● Text excerpt
And I thought joining this mailing list would get me
into something different.....  ;-)

Ray tracing is not ready for real-time flight simulation.
I'm speaking from experience here. I used to be on the
same mailing list as those OpenRT guys. I also wrote the
renderer behind rtChess:

http://www.newimage.com/~rhk/rtchess/

Which BTW, is available for download (the game) and comes
with docs. Be sure you right-click to drag the board
around. Use the Space-bar for options menu. Unlike most
chess games, you can probably beat this one.

I've been working the realtime ray tracing (RTRT) stuff
for years, and it's always been "real soon now" for
gaming performance. My library can easily render as many
polygons as you can fit in RAM at a couple FPS (requires
undersampling) on my 700MHz AMD. It's about 40% faster
now than when we wrote rtChess. As with many things,
there is one tiny piece of code that consumes 90% of the
time and I've worked really hard on that. When I get
around to releasing it (probably GPL) some assembly guru
*might* get a bit more performance out of it.

● Work instructions
1. According to the ray tracing post, which key opens the options menu in rtChess?
2. Extend the ray tracing post past its final sentence, keeping the same voice.

● Data shown

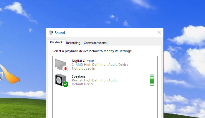Click the 'Not plugged in' status text

tap(83, 68)
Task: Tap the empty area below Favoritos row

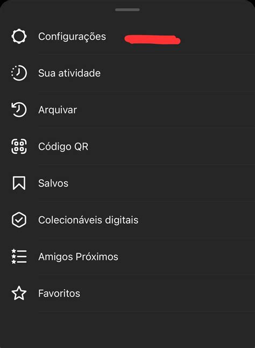Action: coord(128,330)
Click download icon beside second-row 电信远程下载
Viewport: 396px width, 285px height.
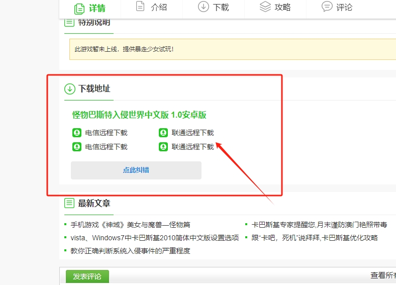point(76,147)
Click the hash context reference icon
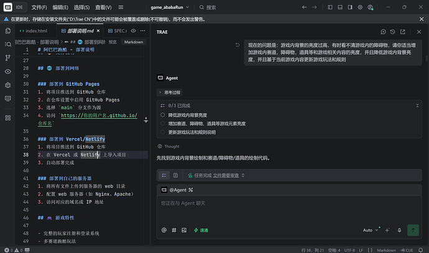Viewport: 429px width, 253px height. (173, 230)

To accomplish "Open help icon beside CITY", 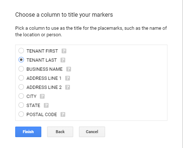I will coord(42,96).
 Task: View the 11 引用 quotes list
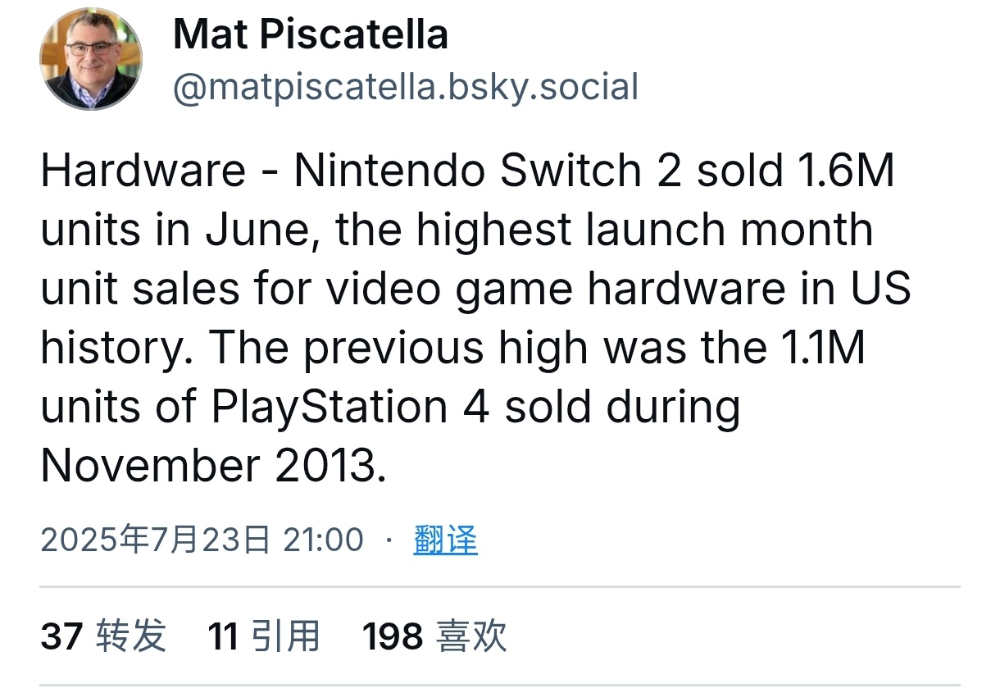(264, 636)
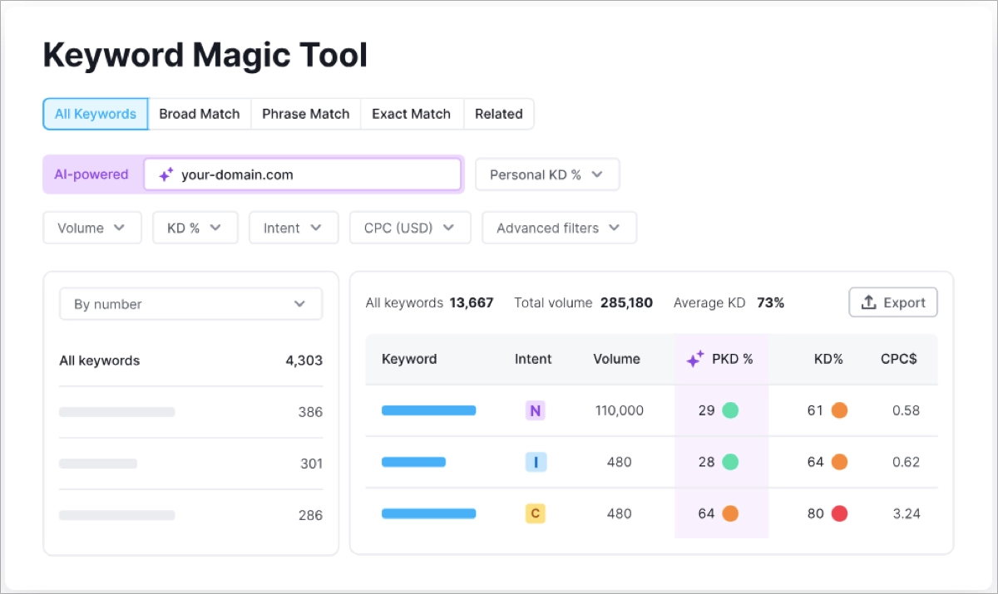Expand the Advanced filters dropdown
Viewport: 998px width, 594px height.
[x=559, y=228]
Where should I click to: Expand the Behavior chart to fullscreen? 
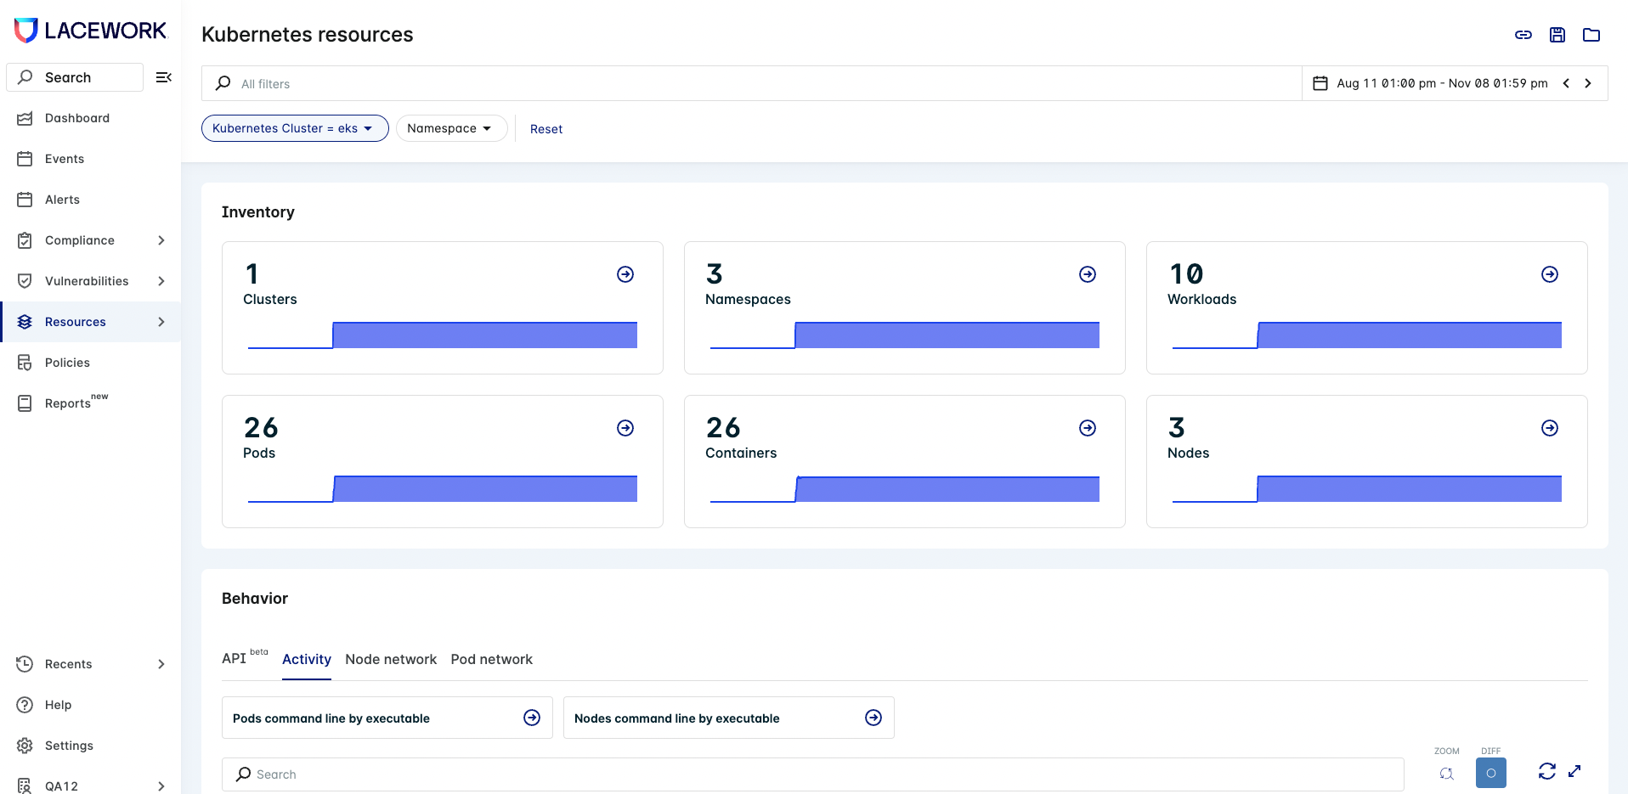(1576, 773)
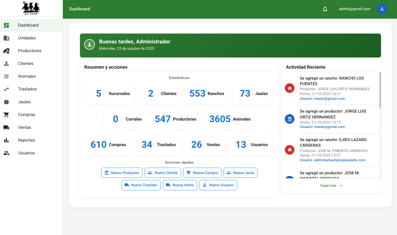Image resolution: width=397 pixels, height=235 pixels.
Task: Click the notification bell icon
Action: (325, 9)
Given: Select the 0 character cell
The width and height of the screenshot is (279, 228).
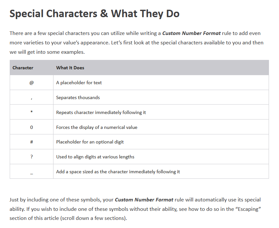Looking at the screenshot, I should click(x=31, y=127).
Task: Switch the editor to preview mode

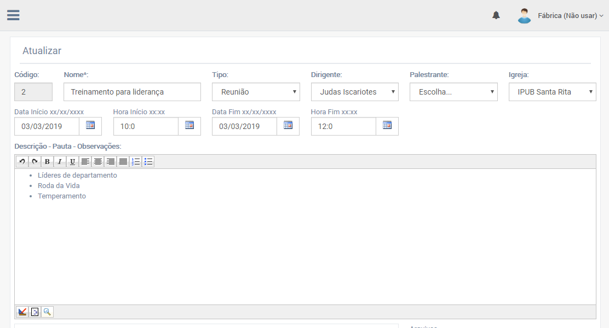Action: [47, 312]
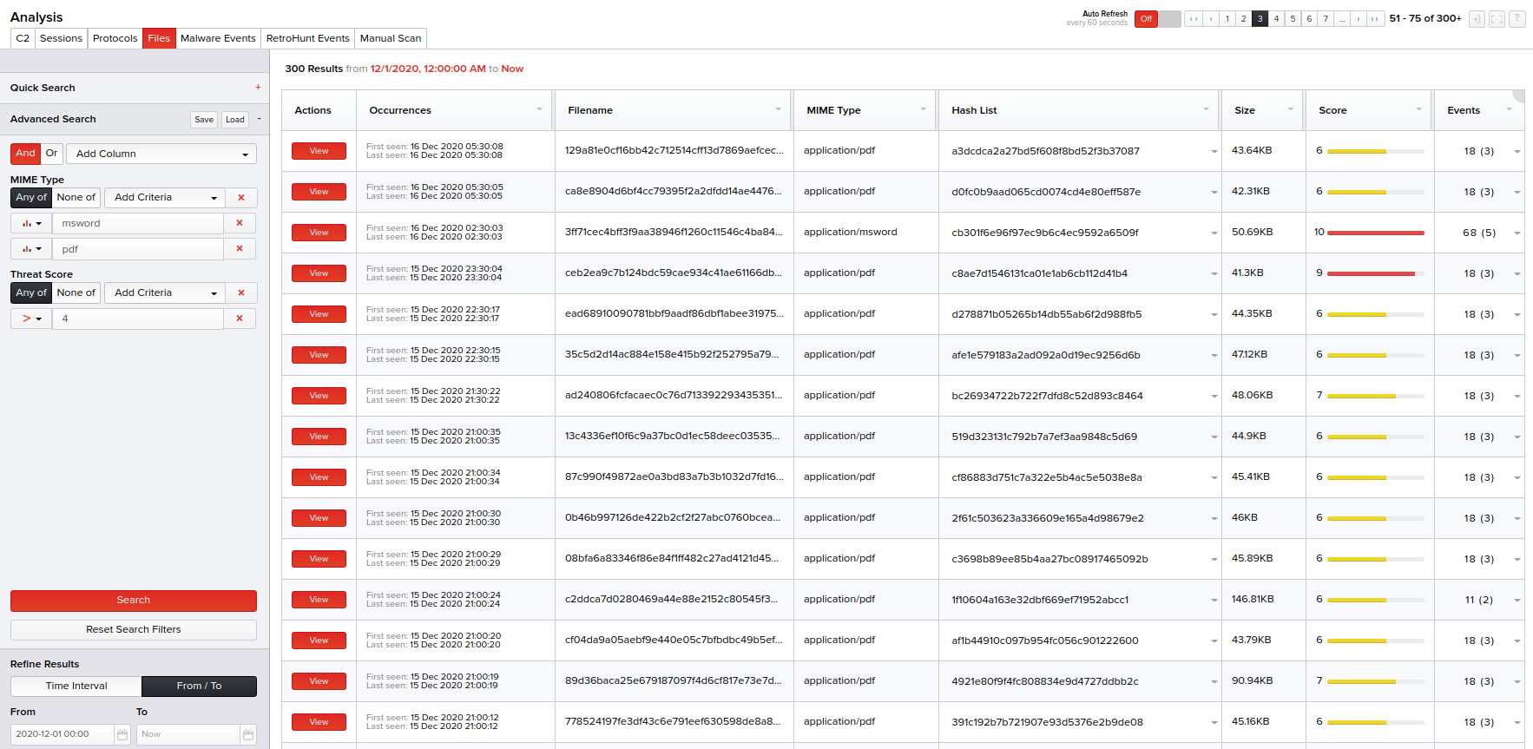Screen dimensions: 1533x749
Task: Jump to last page of results
Action: tap(1375, 18)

● Responses in order
1. The Space-bar.

2.
Because RT is point sampled, the render time is mostly a
function of the number of pixels rather than the number
of polygons. The time complexity is very good WRT scene
size (think log n). A few objects can be handled really
really fast on a modern processor. Unfortunately, using
1000s of objects brings log(n) up to where things are
rather slow. Going to millions of objects just cuts it
in half again. GPUs are not currently able to handle the
data structures and recursive algorithms required to get
scene scalability, nor do they use double precision.

Eric Haines once asked me to estimate when RTRT will be
really feasible - I estimated 2012 and so did he. That
doesn't take into account the brick wall we see now with
power density and no 4GHz pentiums and all that...
Multi-core is great for RT. Multi-threading is one of
the features I need to add (done before but removed)
because it scales nearly optimally with more CPUs.

I could probably (openRT too) load the entire FGFS
scenery database and render it at 1FPS given enough RAM.
Unfortunately that doesn't mean you'll be flying in a
ray traced plane any time soon.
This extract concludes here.